[Saved entries]
____________________

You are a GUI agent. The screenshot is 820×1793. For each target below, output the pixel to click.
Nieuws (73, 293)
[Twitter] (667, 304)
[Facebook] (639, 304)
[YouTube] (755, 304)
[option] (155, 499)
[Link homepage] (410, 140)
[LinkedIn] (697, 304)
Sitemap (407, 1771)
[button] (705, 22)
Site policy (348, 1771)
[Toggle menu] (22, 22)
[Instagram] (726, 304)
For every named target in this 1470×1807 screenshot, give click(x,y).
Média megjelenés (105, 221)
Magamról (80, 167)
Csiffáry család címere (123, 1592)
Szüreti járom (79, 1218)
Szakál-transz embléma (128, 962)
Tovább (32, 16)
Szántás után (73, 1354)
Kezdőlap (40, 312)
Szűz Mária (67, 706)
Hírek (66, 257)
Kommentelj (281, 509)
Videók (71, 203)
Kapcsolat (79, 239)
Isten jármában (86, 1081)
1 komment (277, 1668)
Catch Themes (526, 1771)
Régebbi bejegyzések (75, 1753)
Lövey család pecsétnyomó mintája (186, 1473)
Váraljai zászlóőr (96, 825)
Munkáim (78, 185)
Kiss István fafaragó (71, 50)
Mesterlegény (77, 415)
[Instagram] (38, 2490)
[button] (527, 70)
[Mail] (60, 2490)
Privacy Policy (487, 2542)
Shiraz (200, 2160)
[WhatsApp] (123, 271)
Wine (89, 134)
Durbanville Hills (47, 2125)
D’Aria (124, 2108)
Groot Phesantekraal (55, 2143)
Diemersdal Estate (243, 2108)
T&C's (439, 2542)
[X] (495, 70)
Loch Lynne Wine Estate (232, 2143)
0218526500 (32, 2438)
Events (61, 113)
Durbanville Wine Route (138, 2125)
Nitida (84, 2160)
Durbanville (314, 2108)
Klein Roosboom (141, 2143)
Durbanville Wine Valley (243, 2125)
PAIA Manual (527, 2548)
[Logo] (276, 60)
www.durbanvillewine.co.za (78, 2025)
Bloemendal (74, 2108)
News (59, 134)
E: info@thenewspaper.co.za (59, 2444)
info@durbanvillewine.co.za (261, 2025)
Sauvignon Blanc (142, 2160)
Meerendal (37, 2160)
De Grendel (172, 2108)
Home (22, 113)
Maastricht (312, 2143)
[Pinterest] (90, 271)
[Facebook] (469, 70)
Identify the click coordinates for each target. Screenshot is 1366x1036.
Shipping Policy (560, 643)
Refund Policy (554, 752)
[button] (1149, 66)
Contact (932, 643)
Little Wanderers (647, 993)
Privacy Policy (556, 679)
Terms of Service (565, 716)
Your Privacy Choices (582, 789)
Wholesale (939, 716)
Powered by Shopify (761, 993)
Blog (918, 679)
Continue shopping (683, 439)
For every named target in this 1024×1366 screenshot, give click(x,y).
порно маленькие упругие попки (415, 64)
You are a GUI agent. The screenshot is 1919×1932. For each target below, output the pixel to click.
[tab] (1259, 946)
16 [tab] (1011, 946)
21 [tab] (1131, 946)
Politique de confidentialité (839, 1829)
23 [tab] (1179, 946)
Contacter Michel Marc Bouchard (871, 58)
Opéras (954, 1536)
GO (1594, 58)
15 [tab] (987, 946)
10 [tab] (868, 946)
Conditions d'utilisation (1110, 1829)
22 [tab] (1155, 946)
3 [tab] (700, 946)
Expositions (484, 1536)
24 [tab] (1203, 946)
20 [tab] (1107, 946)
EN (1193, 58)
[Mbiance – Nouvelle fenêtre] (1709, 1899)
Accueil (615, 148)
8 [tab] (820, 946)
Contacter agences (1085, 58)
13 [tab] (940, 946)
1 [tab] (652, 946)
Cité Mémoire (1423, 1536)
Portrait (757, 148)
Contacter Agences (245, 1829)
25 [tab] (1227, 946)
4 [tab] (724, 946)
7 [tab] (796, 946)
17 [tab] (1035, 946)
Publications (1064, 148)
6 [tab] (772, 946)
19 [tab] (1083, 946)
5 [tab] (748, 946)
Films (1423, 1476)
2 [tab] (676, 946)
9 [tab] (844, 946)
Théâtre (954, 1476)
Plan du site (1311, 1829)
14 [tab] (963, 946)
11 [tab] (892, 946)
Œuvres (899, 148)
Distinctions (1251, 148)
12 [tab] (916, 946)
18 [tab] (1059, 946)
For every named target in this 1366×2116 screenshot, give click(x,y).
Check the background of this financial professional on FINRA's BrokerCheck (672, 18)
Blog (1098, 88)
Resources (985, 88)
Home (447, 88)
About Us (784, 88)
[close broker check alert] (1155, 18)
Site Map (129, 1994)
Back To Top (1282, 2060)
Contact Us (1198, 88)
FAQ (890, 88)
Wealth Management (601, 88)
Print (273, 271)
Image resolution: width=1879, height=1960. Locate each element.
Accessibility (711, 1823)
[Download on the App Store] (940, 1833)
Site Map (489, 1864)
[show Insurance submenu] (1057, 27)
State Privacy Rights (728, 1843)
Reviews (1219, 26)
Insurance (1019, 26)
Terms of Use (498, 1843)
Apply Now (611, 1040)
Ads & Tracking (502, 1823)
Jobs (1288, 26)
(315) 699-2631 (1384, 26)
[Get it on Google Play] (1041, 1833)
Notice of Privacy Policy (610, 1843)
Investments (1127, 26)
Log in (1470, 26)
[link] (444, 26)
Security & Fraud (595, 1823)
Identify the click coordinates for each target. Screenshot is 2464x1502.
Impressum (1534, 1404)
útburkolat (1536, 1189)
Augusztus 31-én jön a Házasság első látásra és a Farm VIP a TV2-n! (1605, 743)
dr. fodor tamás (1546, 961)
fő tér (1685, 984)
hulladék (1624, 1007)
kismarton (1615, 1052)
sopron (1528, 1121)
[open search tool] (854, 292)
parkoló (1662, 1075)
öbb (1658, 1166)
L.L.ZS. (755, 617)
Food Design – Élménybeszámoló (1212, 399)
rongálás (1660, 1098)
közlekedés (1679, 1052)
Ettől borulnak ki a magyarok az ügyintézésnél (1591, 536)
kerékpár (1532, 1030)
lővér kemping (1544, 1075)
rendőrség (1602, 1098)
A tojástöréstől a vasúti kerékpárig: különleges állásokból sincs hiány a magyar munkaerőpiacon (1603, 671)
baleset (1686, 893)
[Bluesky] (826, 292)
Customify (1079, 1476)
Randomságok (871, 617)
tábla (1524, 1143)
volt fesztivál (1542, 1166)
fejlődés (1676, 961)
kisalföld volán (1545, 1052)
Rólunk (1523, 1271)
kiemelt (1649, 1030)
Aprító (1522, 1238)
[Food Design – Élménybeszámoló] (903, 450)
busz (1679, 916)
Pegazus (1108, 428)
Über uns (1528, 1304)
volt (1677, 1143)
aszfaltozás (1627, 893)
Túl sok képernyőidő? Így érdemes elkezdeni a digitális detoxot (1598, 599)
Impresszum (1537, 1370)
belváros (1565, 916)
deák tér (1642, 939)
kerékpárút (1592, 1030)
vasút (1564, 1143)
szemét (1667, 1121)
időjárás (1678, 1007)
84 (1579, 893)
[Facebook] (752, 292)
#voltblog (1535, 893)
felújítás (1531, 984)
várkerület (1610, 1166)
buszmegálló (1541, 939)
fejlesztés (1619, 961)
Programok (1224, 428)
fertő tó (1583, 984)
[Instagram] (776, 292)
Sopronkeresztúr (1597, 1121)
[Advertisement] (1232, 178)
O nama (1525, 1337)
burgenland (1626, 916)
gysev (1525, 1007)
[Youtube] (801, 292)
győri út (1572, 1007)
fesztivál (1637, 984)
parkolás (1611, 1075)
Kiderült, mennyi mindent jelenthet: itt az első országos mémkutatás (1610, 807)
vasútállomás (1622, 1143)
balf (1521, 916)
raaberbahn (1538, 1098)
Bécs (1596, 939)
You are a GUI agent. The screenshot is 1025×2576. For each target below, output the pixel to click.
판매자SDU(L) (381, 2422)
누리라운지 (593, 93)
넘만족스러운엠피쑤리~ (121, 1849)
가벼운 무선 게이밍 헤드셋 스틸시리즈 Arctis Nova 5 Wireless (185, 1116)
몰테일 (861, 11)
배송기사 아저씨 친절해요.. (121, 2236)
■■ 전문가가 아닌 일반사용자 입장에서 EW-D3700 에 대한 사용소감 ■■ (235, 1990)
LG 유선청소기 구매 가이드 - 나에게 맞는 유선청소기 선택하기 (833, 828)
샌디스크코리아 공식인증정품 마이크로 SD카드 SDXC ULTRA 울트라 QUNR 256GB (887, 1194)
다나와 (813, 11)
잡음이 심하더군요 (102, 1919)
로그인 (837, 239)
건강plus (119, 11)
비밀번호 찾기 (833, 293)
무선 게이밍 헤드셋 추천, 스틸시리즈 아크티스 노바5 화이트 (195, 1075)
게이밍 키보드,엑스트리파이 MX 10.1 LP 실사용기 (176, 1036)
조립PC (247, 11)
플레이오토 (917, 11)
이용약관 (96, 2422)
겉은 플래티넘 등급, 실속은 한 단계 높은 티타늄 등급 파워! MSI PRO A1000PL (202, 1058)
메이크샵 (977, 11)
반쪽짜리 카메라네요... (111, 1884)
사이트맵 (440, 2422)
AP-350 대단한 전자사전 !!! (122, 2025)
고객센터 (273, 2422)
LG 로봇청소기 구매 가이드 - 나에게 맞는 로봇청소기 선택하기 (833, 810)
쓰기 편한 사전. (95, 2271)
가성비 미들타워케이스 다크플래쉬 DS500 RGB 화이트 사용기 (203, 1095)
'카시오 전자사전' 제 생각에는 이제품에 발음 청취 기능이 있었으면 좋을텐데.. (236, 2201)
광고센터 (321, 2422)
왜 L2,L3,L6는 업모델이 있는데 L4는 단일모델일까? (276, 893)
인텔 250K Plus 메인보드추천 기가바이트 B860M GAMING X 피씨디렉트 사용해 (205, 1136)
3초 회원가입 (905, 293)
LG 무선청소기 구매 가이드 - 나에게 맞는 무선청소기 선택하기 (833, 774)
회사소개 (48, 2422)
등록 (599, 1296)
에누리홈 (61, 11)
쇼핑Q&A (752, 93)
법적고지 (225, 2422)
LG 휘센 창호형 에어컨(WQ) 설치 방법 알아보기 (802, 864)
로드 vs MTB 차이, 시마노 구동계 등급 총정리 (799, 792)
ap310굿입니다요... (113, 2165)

____________________

> **Exercise requirements**: Show all lines in the entries above where the string "Privacy" appears.

> **The completed task**:
Privacy Policy (487, 2542)
Privacy Policy (556, 679)
Your Privacy Choices (582, 789)
State Privacy Rights (728, 1843)
Notice of Privacy Policy (610, 1843)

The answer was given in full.